__Assigned task__
Down to the last line, reproduce the data below exactly.

__Available data__
▬▬▬▬▬▬

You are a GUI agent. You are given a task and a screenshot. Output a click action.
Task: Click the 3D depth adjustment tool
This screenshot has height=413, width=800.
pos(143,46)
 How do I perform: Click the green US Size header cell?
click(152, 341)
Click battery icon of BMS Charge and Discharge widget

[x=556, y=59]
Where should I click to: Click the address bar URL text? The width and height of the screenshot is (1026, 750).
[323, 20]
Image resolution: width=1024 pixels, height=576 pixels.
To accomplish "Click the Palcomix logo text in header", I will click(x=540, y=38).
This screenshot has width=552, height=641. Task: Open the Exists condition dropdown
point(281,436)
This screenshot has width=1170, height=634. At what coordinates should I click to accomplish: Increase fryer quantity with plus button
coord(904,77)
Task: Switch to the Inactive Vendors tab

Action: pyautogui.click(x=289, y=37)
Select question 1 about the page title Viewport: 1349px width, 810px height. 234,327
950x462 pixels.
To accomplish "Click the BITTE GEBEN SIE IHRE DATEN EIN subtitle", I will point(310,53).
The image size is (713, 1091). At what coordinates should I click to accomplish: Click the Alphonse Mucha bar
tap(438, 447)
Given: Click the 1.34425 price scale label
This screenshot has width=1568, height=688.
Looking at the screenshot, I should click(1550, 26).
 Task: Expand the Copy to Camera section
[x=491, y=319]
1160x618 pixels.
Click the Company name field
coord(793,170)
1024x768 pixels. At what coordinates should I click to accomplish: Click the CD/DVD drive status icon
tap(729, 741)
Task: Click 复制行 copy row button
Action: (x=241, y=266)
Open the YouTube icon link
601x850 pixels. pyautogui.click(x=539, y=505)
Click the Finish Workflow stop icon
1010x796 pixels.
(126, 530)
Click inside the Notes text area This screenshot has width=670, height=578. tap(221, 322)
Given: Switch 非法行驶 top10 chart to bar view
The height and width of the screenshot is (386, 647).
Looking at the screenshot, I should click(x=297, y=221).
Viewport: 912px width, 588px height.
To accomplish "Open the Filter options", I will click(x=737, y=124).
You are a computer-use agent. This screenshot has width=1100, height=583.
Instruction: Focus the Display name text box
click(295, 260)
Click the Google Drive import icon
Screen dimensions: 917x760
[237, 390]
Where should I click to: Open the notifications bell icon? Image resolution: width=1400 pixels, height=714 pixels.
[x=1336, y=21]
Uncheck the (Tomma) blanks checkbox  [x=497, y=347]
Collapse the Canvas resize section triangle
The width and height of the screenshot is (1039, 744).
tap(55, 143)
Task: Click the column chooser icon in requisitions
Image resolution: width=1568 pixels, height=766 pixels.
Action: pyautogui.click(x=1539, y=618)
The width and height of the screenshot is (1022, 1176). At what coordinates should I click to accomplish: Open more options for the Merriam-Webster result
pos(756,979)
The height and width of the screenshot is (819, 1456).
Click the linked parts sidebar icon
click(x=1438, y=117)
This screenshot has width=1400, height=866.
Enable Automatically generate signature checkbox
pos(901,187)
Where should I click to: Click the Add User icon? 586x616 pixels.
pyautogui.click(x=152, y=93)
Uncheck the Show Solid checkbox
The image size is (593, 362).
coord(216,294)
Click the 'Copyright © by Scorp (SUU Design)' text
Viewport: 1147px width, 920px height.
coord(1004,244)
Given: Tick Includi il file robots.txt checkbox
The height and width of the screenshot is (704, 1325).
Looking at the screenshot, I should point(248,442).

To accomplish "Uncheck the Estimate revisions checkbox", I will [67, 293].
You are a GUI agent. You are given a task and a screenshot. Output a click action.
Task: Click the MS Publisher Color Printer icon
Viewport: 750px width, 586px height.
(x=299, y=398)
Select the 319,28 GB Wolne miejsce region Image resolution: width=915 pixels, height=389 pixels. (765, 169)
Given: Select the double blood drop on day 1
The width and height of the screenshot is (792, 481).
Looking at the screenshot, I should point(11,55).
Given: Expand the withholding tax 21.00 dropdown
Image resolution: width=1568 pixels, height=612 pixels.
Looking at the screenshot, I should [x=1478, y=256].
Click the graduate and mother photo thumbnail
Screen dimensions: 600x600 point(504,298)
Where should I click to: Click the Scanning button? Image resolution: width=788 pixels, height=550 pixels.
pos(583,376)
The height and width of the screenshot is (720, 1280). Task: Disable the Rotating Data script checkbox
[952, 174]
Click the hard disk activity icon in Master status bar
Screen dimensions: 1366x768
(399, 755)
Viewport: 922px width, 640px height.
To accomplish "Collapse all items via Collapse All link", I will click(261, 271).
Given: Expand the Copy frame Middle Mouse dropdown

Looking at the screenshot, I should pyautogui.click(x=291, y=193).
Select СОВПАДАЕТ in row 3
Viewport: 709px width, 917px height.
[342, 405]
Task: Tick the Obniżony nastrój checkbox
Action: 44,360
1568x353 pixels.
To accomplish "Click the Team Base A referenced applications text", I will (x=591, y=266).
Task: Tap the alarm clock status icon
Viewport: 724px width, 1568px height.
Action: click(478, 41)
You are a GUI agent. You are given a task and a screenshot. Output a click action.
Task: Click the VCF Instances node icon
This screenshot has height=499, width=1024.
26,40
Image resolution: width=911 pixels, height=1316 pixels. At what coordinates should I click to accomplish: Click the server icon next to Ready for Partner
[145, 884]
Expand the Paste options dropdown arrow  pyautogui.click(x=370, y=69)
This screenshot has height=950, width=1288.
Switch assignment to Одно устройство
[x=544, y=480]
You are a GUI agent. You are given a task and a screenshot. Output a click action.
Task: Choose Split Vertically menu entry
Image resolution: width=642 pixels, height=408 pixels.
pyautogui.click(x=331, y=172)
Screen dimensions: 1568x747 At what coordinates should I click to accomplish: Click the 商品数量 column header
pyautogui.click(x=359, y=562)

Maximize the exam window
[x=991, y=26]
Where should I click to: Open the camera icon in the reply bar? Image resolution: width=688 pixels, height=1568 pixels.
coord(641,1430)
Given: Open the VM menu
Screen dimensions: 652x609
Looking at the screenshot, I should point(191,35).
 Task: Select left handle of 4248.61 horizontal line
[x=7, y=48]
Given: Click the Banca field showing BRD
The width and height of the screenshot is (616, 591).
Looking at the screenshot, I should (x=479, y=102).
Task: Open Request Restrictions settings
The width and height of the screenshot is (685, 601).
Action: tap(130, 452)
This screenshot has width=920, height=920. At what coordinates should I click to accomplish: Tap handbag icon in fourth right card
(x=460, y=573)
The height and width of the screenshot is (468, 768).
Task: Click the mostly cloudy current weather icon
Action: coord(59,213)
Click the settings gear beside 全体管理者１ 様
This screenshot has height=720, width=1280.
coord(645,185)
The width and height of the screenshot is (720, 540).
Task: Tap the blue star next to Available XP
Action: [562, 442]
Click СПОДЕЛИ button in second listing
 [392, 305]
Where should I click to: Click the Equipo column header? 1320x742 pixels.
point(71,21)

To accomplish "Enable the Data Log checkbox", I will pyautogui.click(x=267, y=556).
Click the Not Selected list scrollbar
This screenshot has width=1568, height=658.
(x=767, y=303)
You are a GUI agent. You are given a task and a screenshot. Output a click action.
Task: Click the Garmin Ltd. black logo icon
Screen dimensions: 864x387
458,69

▬▬▬▬▬▬

__Solution below__
You are a GUI agent. You are given a task and a screenshot. Output a click action.
Task: Click the 3D depth adjustment tool
This screenshot has height=413, width=800.
pos(143,46)
 How do I perform: Click the green US Size header cell?
click(152, 341)
Click battery icon of BMS Charge and Discharge widget

[x=556, y=59]
Where should I click to: Click the address bar URL text? The width and height of the screenshot is (1026, 750).
[323, 20]
Image resolution: width=1024 pixels, height=576 pixels.
To accomplish "Click the Palcomix logo text in header", I will click(x=540, y=38).
This screenshot has width=552, height=641. Task: Open the Exists condition dropdown
point(281,436)
This screenshot has width=1170, height=634. At what coordinates should I click to accomplish: Increase fryer quantity with plus button
coord(904,77)
Task: Switch to the Inactive Vendors tab

Action: pyautogui.click(x=289, y=37)
Select question 1 about the page title Viewport: 1349px width, 810px height. 234,327
950x462 pixels.
To accomplish "Click the BITTE GEBEN SIE IHRE DATEN EIN subtitle", I will point(310,53).
The image size is (713, 1091). At what coordinates should I click to accomplish: Click the Alphonse Mucha bar
tap(438, 447)
Given: Click the 1.34425 price scale label
This screenshot has width=1568, height=688.
Looking at the screenshot, I should click(1550, 26).
 Task: Expand the Copy to Camera section
[x=491, y=319]
1160x618 pixels.
Click the Company name field
coord(793,170)
1024x768 pixels. At what coordinates should I click to accomplish: Click the CD/DVD drive status icon
tap(729, 741)
Task: Click 复制行 copy row button
Action: (x=241, y=266)
Open the YouTube icon link
601x850 pixels. pyautogui.click(x=539, y=505)
Click the Finish Workflow stop icon
1010x796 pixels.
(126, 530)
Click inside the Notes text area This screenshot has width=670, height=578. tap(221, 322)
Given: Switch 非法行驶 top10 chart to bar view
The height and width of the screenshot is (386, 647).
Looking at the screenshot, I should click(x=297, y=221).
Viewport: 912px width, 588px height.
To accomplish "Open the Filter options", I will click(x=737, y=124).
You are a computer-use agent. This screenshot has width=1100, height=583.
Instruction: Focus the Display name text box
click(295, 260)
Click the Google Drive import icon
Screen dimensions: 917x760
[237, 390]
Where should I click to: Open the notifications bell icon? Image resolution: width=1400 pixels, height=714 pixels.
[x=1336, y=21]
Uncheck the (Tomma) blanks checkbox  [x=497, y=347]
Collapse the Canvas resize section triangle
The width and height of the screenshot is (1039, 744).
tap(55, 143)
Task: Click the column chooser icon in requisitions
Image resolution: width=1568 pixels, height=766 pixels.
Action: pyautogui.click(x=1539, y=618)
The width and height of the screenshot is (1022, 1176). At what coordinates should I click to accomplish: Open more options for the Merriam-Webster result
pos(756,979)
The height and width of the screenshot is (819, 1456).
Click the linked parts sidebar icon
click(x=1438, y=117)
This screenshot has width=1400, height=866.
Enable Automatically generate signature checkbox
pos(901,187)
Where should I click to: Click the Add User icon? 586x616 pixels.
pyautogui.click(x=152, y=93)
Uncheck the Show Solid checkbox
The image size is (593, 362).
coord(216,294)
Click the 'Copyright © by Scorp (SUU Design)' text
Viewport: 1147px width, 920px height.
coord(1004,244)
Given: Tick Includi il file robots.txt checkbox
The height and width of the screenshot is (704, 1325).
Looking at the screenshot, I should point(248,442).

To accomplish "Uncheck the Estimate revisions checkbox", I will [67, 293].
You are a GUI agent. You are given a task and a screenshot. Output a click action.
Task: Click the MS Publisher Color Printer icon
Viewport: 750px width, 586px height.
(x=299, y=398)
Select the 319,28 GB Wolne miejsce region Image resolution: width=915 pixels, height=389 pixels. (765, 169)
Given: Select the double blood drop on day 1
The width and height of the screenshot is (792, 481).
Looking at the screenshot, I should point(11,55).
Given: Expand the withholding tax 21.00 dropdown
Image resolution: width=1568 pixels, height=612 pixels.
Looking at the screenshot, I should [x=1478, y=256].
Click the graduate and mother photo thumbnail
Screen dimensions: 600x600 point(504,298)
Where should I click to: Click the Scanning button? Image resolution: width=788 pixels, height=550 pixels.
pos(583,376)
The height and width of the screenshot is (720, 1280). Task: Disable the Rotating Data script checkbox
[952, 174]
Click the hard disk activity icon in Master status bar
Screen dimensions: 1366x768
(399, 755)
Viewport: 922px width, 640px height.
To accomplish "Collapse all items via Collapse All link", I will click(261, 271).
Given: Expand the Copy frame Middle Mouse dropdown

Looking at the screenshot, I should pyautogui.click(x=291, y=193).
Select СОВПАДАЕТ in row 3
Viewport: 709px width, 917px height.
[342, 405]
Task: Tick the Obniżony nastrój checkbox
Action: 44,360
1568x353 pixels.
To accomplish "Click the Team Base A referenced applications text", I will (x=591, y=266).
Task: Tap the alarm clock status icon
Viewport: 724px width, 1568px height.
Action: click(478, 41)
You are a GUI agent. You are given a task and a screenshot. Output a click action.
Task: Click the VCF Instances node icon
This screenshot has height=499, width=1024.
26,40
Image resolution: width=911 pixels, height=1316 pixels. At what coordinates should I click to accomplish: Click the server icon next to Ready for Partner
[145, 884]
Expand the Paste options dropdown arrow  pyautogui.click(x=370, y=69)
This screenshot has height=950, width=1288.
Switch assignment to Одно устройство
[x=544, y=480]
You are a GUI agent. You are given a task and a screenshot. Output a click action.
Task: Choose Split Vertically menu entry
Image resolution: width=642 pixels, height=408 pixels.
pyautogui.click(x=331, y=172)
Screen dimensions: 1568x747 At what coordinates should I click to accomplish: Click the 商品数量 column header
pyautogui.click(x=359, y=562)

Maximize the exam window
[x=991, y=26]
Where should I click to: Open the camera icon in the reply bar? Image resolution: width=688 pixels, height=1568 pixels.
coord(641,1430)
Given: Open the VM menu
Screen dimensions: 652x609
Looking at the screenshot, I should point(191,35).
 Task: Select left handle of 4248.61 horizontal line
[x=7, y=48]
Given: Click the Banca field showing BRD
The width and height of the screenshot is (616, 591).
Looking at the screenshot, I should (x=479, y=102).
Task: Open Request Restrictions settings
The width and height of the screenshot is (685, 601).
Action: tap(130, 452)
This screenshot has width=920, height=920. At what coordinates should I click to accomplish: Tap handbag icon in fourth right card
(x=460, y=573)
The height and width of the screenshot is (468, 768).
Task: Click the mostly cloudy current weather icon
Action: coord(59,213)
Click the settings gear beside 全体管理者１ 様
This screenshot has height=720, width=1280.
coord(645,185)
The width and height of the screenshot is (720, 540).
Task: Tap the blue star next to Available XP
Action: [562, 442]
Click СПОДЕЛИ button in second listing
 [392, 305]
Where should I click to: Click the Equipo column header? 1320x742 pixels.
point(71,21)

To accomplish "Enable the Data Log checkbox", I will pyautogui.click(x=267, y=556).
Click the Not Selected list scrollbar
This screenshot has width=1568, height=658.
(x=767, y=303)
You are a GUI agent. You are given a task and a screenshot. Output a click action.
Task: Click the Garmin Ltd. black logo icon
Screen dimensions: 864x387
458,69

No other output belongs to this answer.